REPUBLIKA.CO.ID, JAKARTA -- Budayawan Mohammad Sobary mengecam para wakil rakyat di DPR yang mempersoalkan kretek sebagai warisan budaya, sehingga layak mendapatkan perlindungan undang-undang. Sejumlah politikus DPR, terutama dari PKS dan PAN mengecam adanya perlindungan kretek sebagai warisan budaya, seperti yang tertuang dalam pasal 37 RUU Kebudayaan. Padahal RUU itu sendiri merupakan inisiatif DPR.
Penolakan ini tentu mengundang kecurigaan ada agenda terselubung dari kaum antitembakau. Sobary menilai, penolakan itu menunjukkan wakil rakyat itu tak paham kebudayaan.
"Bagaimana paham kebudayaan kalua mereka tidak mau tahu terhadap persoalan rakyat yang terinjak-injak," ucap Sobary, kepada wartawan, Ahad (27/9).
Ia mengingatkan, kretek bukan sekadar rokok. Mantan wartawan ini mengutip Mark Hanusz, penulis buku 'Kretek: The Culture and Heritage of Indonesia Clove Cigarettes'. Mark tegas menyebut kretek sebagai sebuah hasil budaya dan peninggalan yang patut dilestarikan.
“Tulis Mark, kretek itu bukan rokok, bukan pula cerutu. Meski sama-sama berbahan baku tembakau. Namun, kretek juga mengandung bahan baku lain yang tidak dimiliki oleh rokok jenis manapun yakni cengkeh,” terangnya.
Cengkeh adalah tanaman endemik Nusantara. Bunga cengkeh sudah sejak lama jadi komoditas perdagangan penting. Cengkeh pula yang membuat Nusantara diincar dan dikuasai penjajah.

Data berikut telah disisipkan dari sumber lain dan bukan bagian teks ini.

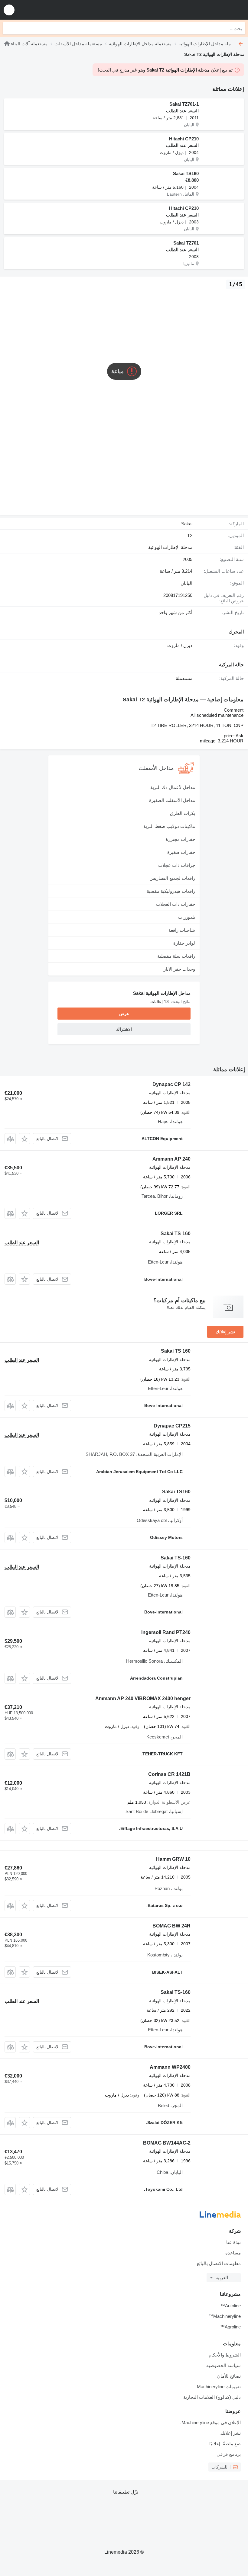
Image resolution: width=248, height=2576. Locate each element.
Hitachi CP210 (184, 138)
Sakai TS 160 (176, 1351)
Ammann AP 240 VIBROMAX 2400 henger (143, 1698)
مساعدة (233, 2252)
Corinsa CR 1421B (169, 1774)
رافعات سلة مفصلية (176, 956)
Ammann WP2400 (170, 2067)
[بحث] (9, 28)
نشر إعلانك (225, 1331)
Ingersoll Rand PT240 (166, 1632)
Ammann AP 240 (171, 1158)
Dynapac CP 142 (171, 1084)
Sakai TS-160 (176, 1233)
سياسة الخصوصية (223, 2365)
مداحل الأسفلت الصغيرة (172, 800)
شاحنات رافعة (181, 930)
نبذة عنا (233, 2242)
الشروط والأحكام (225, 2354)
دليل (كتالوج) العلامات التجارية (212, 2397)
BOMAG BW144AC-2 (167, 2142)
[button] (9, 10)
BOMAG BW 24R (171, 1925)
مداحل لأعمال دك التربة (172, 787)
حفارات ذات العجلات (175, 904)
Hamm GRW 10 (173, 1859)
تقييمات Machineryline (219, 2386)
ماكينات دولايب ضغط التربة (169, 826)
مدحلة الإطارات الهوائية (170, 547)
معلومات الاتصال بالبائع (219, 2263)
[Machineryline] (206, 10)
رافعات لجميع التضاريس (172, 878)
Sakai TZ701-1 (184, 104)
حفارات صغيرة (181, 852)
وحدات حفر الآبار (179, 969)
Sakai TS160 (186, 173)
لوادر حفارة (184, 943)
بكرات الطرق (182, 813)
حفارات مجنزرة (180, 839)
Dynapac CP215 (172, 1425)
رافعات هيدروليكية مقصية (171, 891)
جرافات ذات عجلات (176, 865)
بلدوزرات (186, 917)
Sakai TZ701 (186, 242)
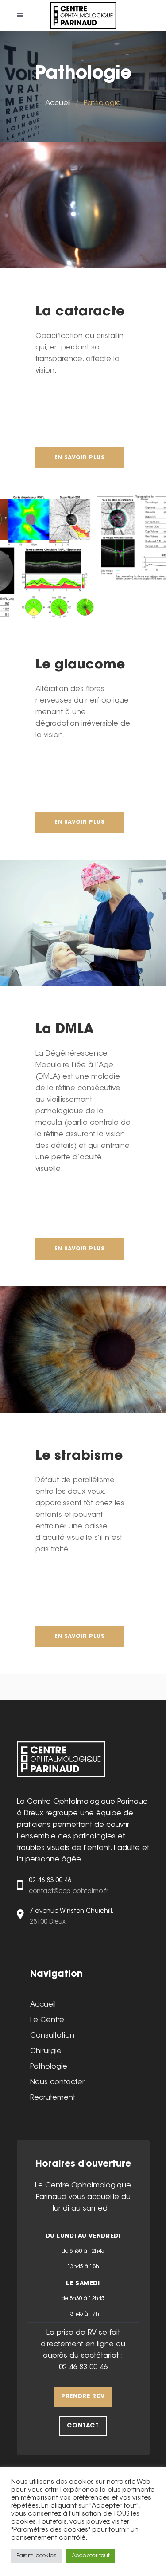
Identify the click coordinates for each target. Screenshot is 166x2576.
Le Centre (47, 2020)
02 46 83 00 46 (83, 2367)
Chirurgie (46, 2051)
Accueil (58, 103)
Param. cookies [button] (36, 2556)
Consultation (52, 2035)
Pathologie (48, 2066)
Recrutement (52, 2097)
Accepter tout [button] (91, 2556)
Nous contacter (57, 2082)
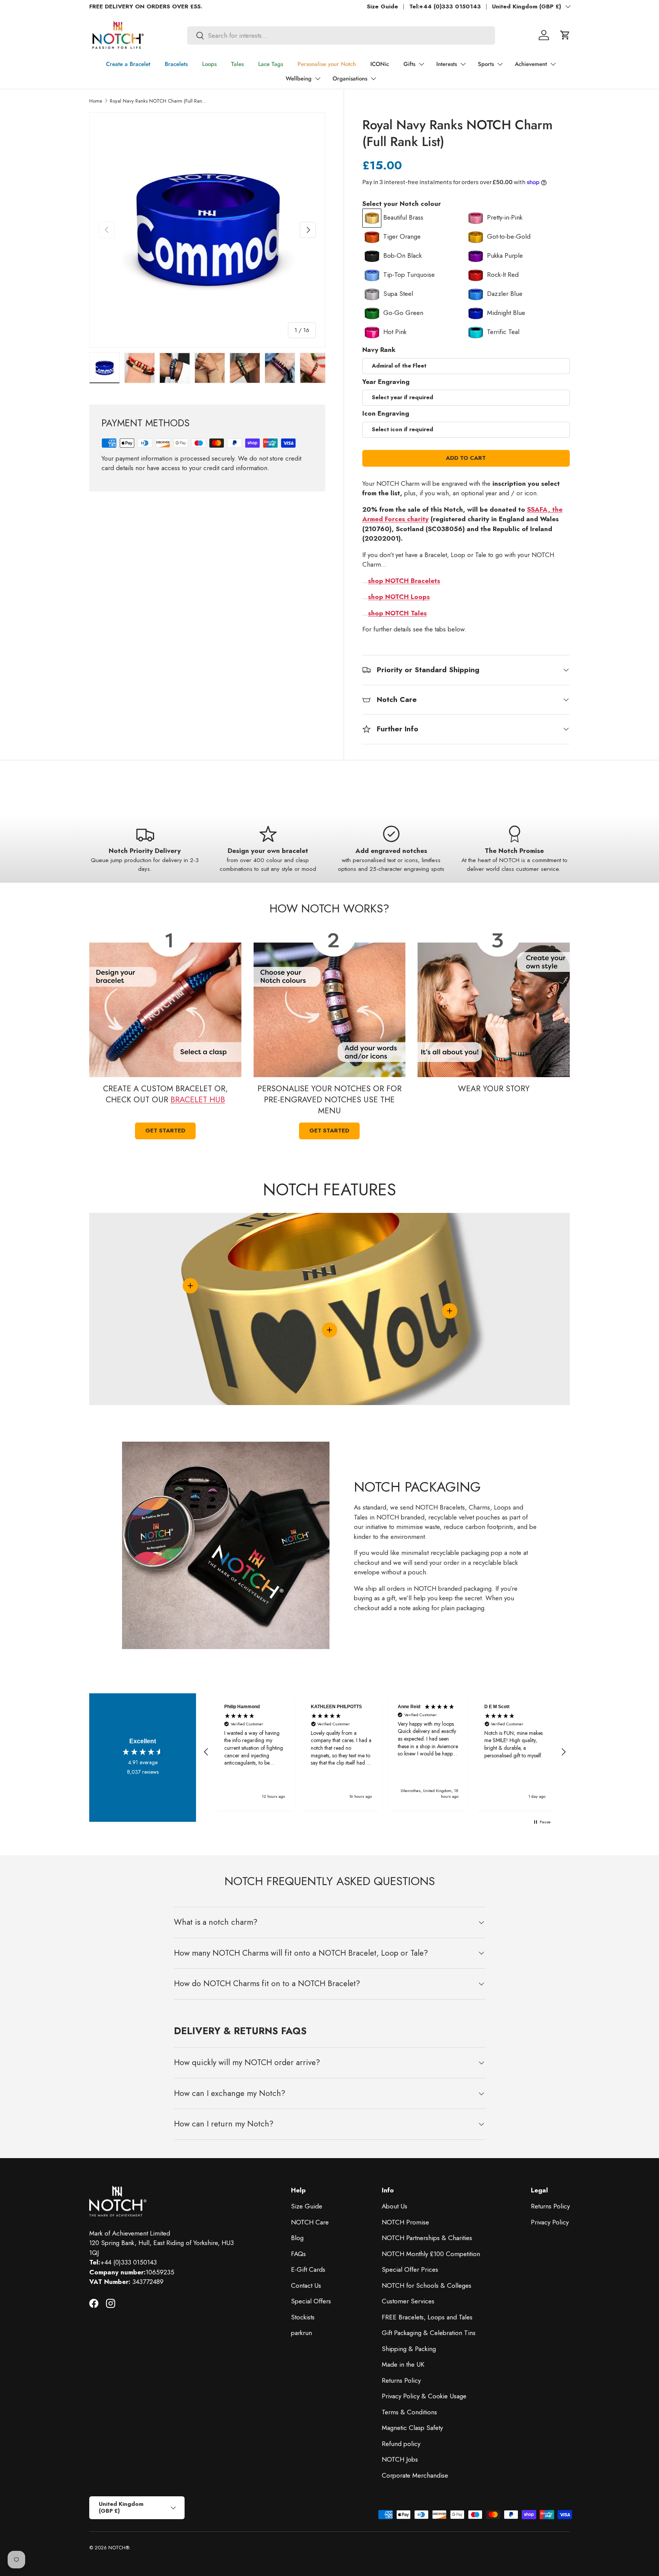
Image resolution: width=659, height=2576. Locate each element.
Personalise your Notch (326, 64)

Sebagai tanaman endemik bernilai ekonomi tinggi dan menjadi bagian hidup mashyarakat, cengkeh turut membentuk bangunan budaya Indonesia. Sobary mengingatkan, ada kelompok tertentu di masyarakat yang merasa paling tahu tentang persoalan rokok. Mereka ini begitu menggebu-gebu ingin mengubah hidup ratusan ribu petani tembakau yang terlibat dalam industri kretek.
“Mereka ini sok tahu. Padahal mereka yang tidak pernah mencium bau tanah. Tak pernah ikut bergelut dengan masalah keseharian petani. Tapi dengan gampang mengatakan, petani tembakau bisa beralih ke produk pertanian lain,” kecamnya.
Sobary berpendapat, ada kepentingan asing yang kasat mata untuk menelan bisnis kretek dalam negeri yang besar. Berbeda dengan para penjajah yang langsung mencaplok lahan dan menguasainya. Kepentingan asing ini mempengaruhi aturan untuk dibuat pemerintah berdasarkan kepentingan mereka.
Celakanya, kepentingan asing itu berjalan mulus karena bantuan aparat pemerintah, dari pusat hingga ke daerah. Bahkan semangat memberangus industri kretek nasional ini didukung para profesional, para dokter, kaum aktivis, dan seniman.
“Mereka dengan penuh semangat menelan argumentasi ini tanpa mau berpikir kritis. Semua menjilat asing," kata Sobary mengakhiri.